Braunschweig.  Am Donnerstagnachmittag geriet ein Kind auf der Siegfriedstraße unter eine Straßenbahn. 19 weitere Kinder stehen unter Schock.

Bei einem schweren Unfall mit einer Straßenbahn starb am Donnerstag ein 11-jähriges Kind.

Bei einem schweren Unfall mit einer Straßenbahn starb am Donnerstag ein 11-jähriges Kind.

Foto: Jörg Koglin / Braunschweiger Zeitung

Ein schwerer Verkehrsunfall hat sich am Donnerstagmittag gegen 14.15 Uhr auf der Siegfriedstraße zwischen Burgundenplatz und Bienroder Weg im Braunschweiger Siegfriedviertel ereignet.

Eine Schülergruppe mit rund 20 Schülern unterschiedlichen Alters der Astrid-Lindgren-Schule befand sich an der Straßenbahnhaltestelle Siegfriedstraße/Ottenroder Straße. Dann geriet ein elfjähriger Schüler unter die einfahrende Straßenbahn der Linie 2.

Woher die Schüler kamen und wohin sie unterwegs waren, konnte am Donnerstag von Polizei und Feuerwehr noch nicht berichtet werden. Das konzentrierte Einsatzgeschehen hatte – neben Bergung, Absperrung und Sicherung – sein Hauptaugenmerk auf die notwendige Abschirmung und Betreuung der Opfer und der Familienangehörigen gerichtet. Nach rund zwei Stunden konnte die vollständige Sperrung des Bereiches um die Kreuzung aufgehoben werden, Straßen- und Bahnverkehr rollten wieder.
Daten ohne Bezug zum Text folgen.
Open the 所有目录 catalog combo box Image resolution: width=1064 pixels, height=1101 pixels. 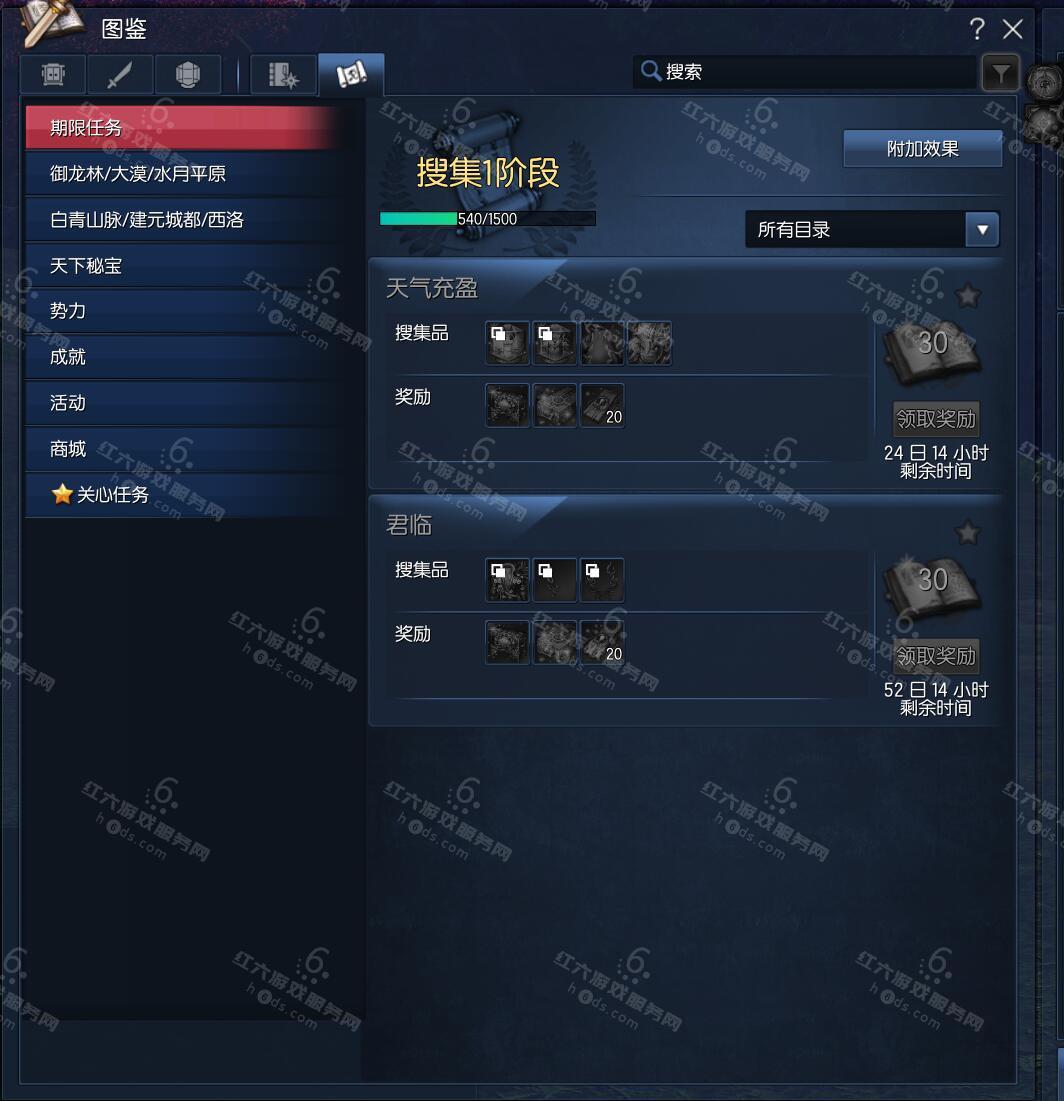872,230
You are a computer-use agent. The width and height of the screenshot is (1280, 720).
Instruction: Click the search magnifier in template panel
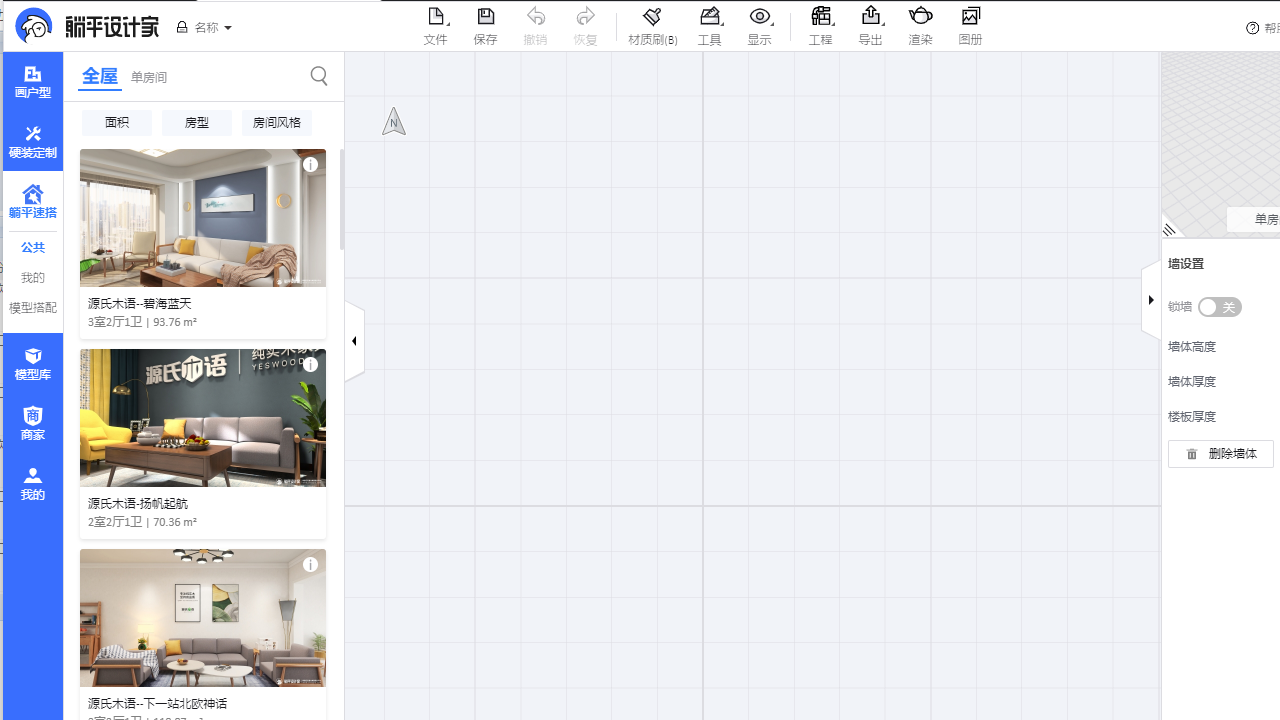[319, 76]
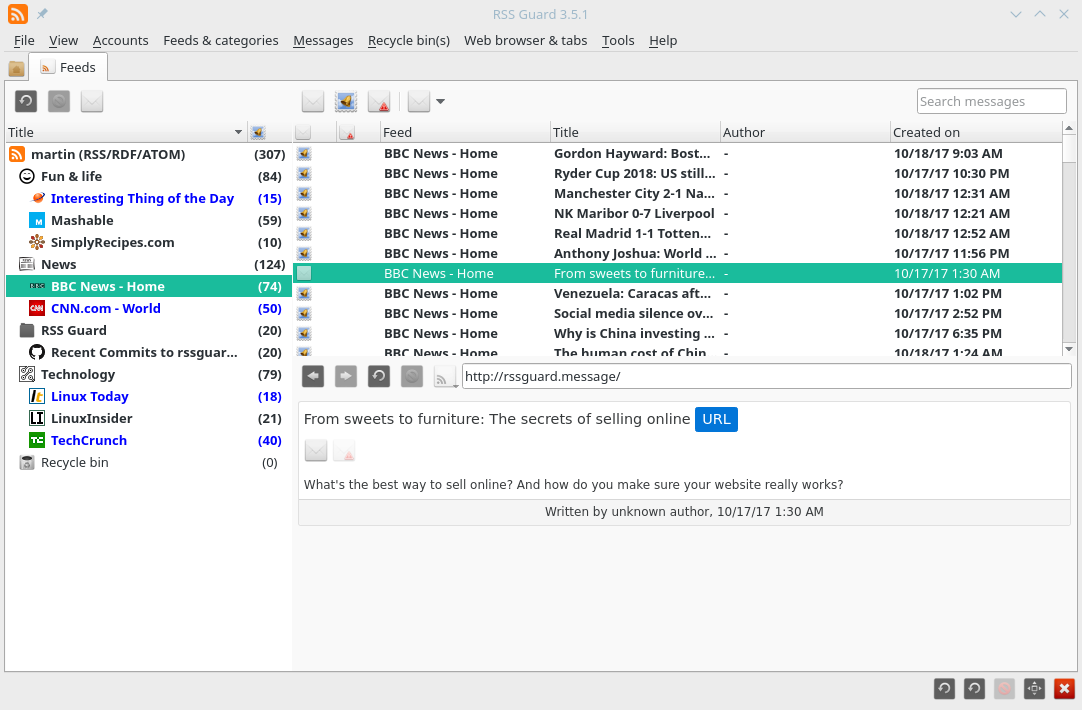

Kind verstirbt an Unfallstelle

Das elfjährige Kind verstarb noch vor Ort. Die Polizei berichtet:

„Eine Gruppe von Schülern unterschiedlichen Alters der Astrid-Lindgren-Schule betrat zu dieser Zeit die Straßenbahnhaltestelle Ottenroder Straße. Aus Richtung Siegfriedstraße näherte sich eine Tram der Linie 2 und fuhr in die Haltestelle ein. Der junge Schüler rannte in diesem Moment quer durch die Gruppe und an ihr vorbei. Aus ungeklärter Ursache geriet er an dem Hochbord ins Straucheln und fiel auf den Gleiskörper, direkt vor die einfahrende Straßenbahn. Dabei wurde er unter die Bahn gezogen und erlitt tödliche Verletzungen. Viele der Schülerinnen und Schüler aus der Gruppe erlitten einen Schock. Nach der ersten Betreuung vor Ort wurden sie zurück in ihre Schule gebracht und dort weiter versorgt. Rettungswagen brachten zwei von ihnen vorsorglich ins Krankenhaus. Auch der 39-jährige Fahrer der Straßenbahn erlitt einen Schock und musste rettungsdienstlich versorgt werden. Der Unfallort wurde für die Versorgung der Verletzten und die Spurensicherung im Rahmen der Unfallaufnahme weiträumig abgesperrt.“

So weit der Bericht der Polizei. Feuerwehr und Polizei waren mit einem Großaufgebot an der Unfallstelle. Im Einsatz waren annähernd 100 Einsatzkräfte der Feuerwehr, des Rettungsdienstes und der Notfallseelsorge.